By Cory Cory
Radio DJ's going the way of the dinosaur
Sooner or later, your favorite local radio music format will be gone. One day, perhaps without warning, it will be replaced by talk, news, or some “contemporary” format. Popular songs you once enjoyed, or maybe loved to hate, first become oldies and suddenly one day a program director somewhere decides the demographic skews too old and those songs just vanish from the radio.
The final cut comes when the format’s premiere disc jockeys disappear. Recently, one of the country's top jazz DJs, Dick Buckley from Chicago, died. For several decades before his last broadcast two years ago, when it came to jazz he had few peers. Like the best DJ of any format - classical, country, rock, R &B - Buckley introduced old songs to new listeners and new songs to old listeners. Interspersed with his tales of hanging out with Count Basie and Duke Ellington, he typified the emotional hold a talented DJ with great music could exert over listeners.
Author Michael Chabon discusses the power of local radio in his essay, Radio Silence, “(The song) "Runaround Sue" by Dion & the Belmonts (1961) was my mother’s all-time favorite. We used to hear it sometime on WMOD (“Washington DC’s Goldmine”), and she always got a certain look when it came on, something between surprise and reverie. All those songs, and even more, their familiarity and evident importance to my mother- the associations and memories they stirred, the good feelings they engendered – came to mean something to me. Their lyrics, their instrumentation, the outmoded crooning or falsettos of their vocalists, their monauraul shimmer, became part of my understanding of the era that had produced them, and my understanding of my mother, and of the way she saw and talked about her life.”
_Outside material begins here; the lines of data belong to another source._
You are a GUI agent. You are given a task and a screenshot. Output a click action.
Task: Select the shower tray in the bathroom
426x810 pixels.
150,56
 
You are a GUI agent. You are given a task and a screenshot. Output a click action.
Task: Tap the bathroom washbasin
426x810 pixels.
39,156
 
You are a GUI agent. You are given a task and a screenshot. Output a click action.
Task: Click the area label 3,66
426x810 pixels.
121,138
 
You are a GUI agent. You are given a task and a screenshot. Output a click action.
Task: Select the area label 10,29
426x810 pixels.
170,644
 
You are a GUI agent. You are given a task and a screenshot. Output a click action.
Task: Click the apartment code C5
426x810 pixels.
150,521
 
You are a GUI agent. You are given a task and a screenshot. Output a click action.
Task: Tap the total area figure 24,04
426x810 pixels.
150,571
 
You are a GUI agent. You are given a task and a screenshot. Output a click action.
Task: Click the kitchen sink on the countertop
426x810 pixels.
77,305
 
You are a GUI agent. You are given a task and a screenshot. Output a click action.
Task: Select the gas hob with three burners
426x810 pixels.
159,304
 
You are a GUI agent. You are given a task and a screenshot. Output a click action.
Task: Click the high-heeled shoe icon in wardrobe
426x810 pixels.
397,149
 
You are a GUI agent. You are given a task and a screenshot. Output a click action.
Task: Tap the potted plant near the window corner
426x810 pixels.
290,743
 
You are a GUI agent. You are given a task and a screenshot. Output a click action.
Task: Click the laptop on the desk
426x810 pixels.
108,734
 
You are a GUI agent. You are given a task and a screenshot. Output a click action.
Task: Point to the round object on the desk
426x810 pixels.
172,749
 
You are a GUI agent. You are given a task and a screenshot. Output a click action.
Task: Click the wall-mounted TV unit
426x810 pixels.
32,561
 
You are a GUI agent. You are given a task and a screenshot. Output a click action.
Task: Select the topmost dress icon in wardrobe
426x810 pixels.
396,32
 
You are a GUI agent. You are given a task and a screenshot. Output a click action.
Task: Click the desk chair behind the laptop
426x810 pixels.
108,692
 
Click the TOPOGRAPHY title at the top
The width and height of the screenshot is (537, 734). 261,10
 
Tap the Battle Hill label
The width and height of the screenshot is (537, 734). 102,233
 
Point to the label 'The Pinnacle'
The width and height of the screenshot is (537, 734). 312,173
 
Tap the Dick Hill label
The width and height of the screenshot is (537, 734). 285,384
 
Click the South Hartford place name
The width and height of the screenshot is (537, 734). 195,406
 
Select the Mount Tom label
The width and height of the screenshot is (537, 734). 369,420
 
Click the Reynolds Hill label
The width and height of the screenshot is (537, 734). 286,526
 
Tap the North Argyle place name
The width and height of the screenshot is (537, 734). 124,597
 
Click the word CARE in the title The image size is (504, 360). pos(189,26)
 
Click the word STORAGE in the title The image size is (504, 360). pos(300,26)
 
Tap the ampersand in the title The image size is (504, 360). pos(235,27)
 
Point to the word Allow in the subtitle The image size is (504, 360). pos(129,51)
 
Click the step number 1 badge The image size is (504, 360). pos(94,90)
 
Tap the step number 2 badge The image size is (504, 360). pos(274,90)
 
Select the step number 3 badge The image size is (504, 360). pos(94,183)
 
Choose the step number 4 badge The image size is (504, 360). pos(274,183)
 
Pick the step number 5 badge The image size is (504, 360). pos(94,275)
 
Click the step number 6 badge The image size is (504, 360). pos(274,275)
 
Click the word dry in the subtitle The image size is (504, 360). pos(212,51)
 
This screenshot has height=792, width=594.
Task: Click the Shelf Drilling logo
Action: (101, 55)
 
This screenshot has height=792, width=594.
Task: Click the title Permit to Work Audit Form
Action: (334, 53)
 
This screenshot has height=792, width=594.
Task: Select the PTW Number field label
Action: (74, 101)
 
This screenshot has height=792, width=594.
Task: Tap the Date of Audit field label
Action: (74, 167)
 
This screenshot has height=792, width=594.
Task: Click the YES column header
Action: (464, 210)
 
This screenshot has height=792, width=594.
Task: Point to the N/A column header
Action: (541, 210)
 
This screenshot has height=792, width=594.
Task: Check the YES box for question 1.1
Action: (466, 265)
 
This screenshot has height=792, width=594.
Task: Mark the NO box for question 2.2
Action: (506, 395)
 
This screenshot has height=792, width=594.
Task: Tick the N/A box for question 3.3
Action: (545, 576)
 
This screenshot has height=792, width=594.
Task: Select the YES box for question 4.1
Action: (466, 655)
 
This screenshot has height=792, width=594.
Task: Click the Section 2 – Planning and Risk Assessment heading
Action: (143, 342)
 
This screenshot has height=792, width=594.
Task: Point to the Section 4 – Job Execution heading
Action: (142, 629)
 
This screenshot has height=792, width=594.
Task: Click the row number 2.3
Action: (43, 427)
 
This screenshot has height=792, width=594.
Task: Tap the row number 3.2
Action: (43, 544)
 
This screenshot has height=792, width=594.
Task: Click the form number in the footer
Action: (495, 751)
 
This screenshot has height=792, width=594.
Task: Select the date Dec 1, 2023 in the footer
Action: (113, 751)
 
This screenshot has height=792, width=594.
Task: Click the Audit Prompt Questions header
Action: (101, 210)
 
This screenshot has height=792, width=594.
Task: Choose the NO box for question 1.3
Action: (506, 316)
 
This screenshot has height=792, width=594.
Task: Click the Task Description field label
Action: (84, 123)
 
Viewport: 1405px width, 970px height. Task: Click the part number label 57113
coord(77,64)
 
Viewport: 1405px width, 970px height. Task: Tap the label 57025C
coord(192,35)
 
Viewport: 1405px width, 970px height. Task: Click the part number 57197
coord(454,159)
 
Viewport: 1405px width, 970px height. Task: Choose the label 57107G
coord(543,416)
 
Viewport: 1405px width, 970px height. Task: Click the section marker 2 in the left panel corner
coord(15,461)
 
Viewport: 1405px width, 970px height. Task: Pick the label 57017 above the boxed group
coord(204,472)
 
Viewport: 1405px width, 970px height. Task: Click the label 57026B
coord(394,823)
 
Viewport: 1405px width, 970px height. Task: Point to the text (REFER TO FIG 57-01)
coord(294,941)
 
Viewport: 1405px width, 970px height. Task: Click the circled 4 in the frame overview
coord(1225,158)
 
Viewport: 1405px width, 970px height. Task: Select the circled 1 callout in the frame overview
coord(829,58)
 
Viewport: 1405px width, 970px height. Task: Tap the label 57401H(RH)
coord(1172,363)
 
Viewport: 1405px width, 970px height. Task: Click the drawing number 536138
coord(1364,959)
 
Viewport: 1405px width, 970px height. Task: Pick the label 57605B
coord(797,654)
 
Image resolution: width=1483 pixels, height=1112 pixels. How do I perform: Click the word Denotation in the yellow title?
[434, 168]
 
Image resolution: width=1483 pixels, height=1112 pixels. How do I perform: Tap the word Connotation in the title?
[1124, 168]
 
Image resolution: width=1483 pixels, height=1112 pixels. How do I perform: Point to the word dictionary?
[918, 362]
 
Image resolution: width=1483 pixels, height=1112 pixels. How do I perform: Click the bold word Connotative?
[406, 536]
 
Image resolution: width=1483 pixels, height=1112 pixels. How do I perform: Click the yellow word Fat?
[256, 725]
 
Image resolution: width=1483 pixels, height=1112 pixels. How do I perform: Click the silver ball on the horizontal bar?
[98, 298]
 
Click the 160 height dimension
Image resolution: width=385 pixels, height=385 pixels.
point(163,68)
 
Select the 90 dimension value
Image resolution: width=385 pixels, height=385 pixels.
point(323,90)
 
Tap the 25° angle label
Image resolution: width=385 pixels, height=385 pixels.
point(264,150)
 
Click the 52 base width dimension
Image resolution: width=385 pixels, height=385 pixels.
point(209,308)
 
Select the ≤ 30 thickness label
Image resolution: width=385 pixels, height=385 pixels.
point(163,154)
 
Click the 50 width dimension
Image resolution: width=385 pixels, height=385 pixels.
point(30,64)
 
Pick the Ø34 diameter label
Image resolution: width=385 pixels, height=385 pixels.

Unfortunately, formats pass on. AM radio stations that once filled the airwaves with 1940’s favorites, the Andrews Sisters or Dorsey Brothers, are long gone. That music may as well be Gregorian chants. 1950’s formats that made their bones on doo-wop, Chuck Berry or the Everly Brothers have become distant memories like poodle skirts and saddle shoes.
The 1960’s, which popularized FM, were the decade that was supposed to change it all. But you don't even hear much 1960’s music on local radio anymore. A few warhorses like "My Girl," "Satisfaction," or "I Heard It Through the Grapevine" survive, usually on FM, but they are token exceptions. Even Beatles and Stones’s playlists have dwindled to an overplayed few. The legendary AM stations like WABC or WLS in Chicago, which once hooked Boomers on rock and roll, don't even play music anymore.
The 1970’s are on their way out, also. "Black Magic Woman," "Stairway to Heaven" and "Ramblin’ Man" may still be around, but it means scouring the dial to hear them, if you're willing and haven't grown tired of them yet. Take note, Billy Joel, Prince, and Phil Collins, your days on local radio are numbered.
Who cares, you may ask? Besides satellite radio, it’s possible to download any of these artists, and thousands of others, anytime on your iPod. Your MP3 player will play "Purple Rain" all day if you like. People with iPod buds wander ubiquitously through suburban malls (resembling nothing so much as those emotionless drones from the Invasion of The Body Snatchers, the original "pod people." Without question, musical choice is more varied and available than ever.
But something has been lost, which brings us back to the disc jockey. Chances are, no matter where you grew up, some DJ affected your life at some time - was it Cousin Brucie? Larry (Uncle Lar) Lujack in the Midwest? Early "The Soul Man" Wright in the Delta? (The Real) Don Steele in L.A.?
The best of them were shamans, communicating from a spiritual world, conjuring powerful magic. Their medium might have been Wagner, Beethoven, Hank Williams, Miles Davis, Bruce Springsteen or B. B. King. But the magician behind the curtain was that DJ.
Precious few shamans remain. Jonathan Schwartz remains one of the best things about satellite radio. For years, he could switch seamlessly between AM and FM, playing Sinatra and discoursing on Sinatra songs all the way back to Frank’s 1930’s Hoboken days. Then, he might segue smoothly on another show and play Frank Zappa (Google please, if you're under 40).
The best DJs, like Dick Buckley or Jonathan Schwartz, don't just play music; they are artists producing indelible aural memories. Soon, like their formats, they will disappear and we shall not hear their like again. The iPod and the MP3, and whatever technology comes apace will doubtless provide more music, better quality, and easier access. But no technology will ever recreate the great DJ’s and the intimacy of local radio. Future generations will be poorer for it, having missed out on one of life’s little pleasures.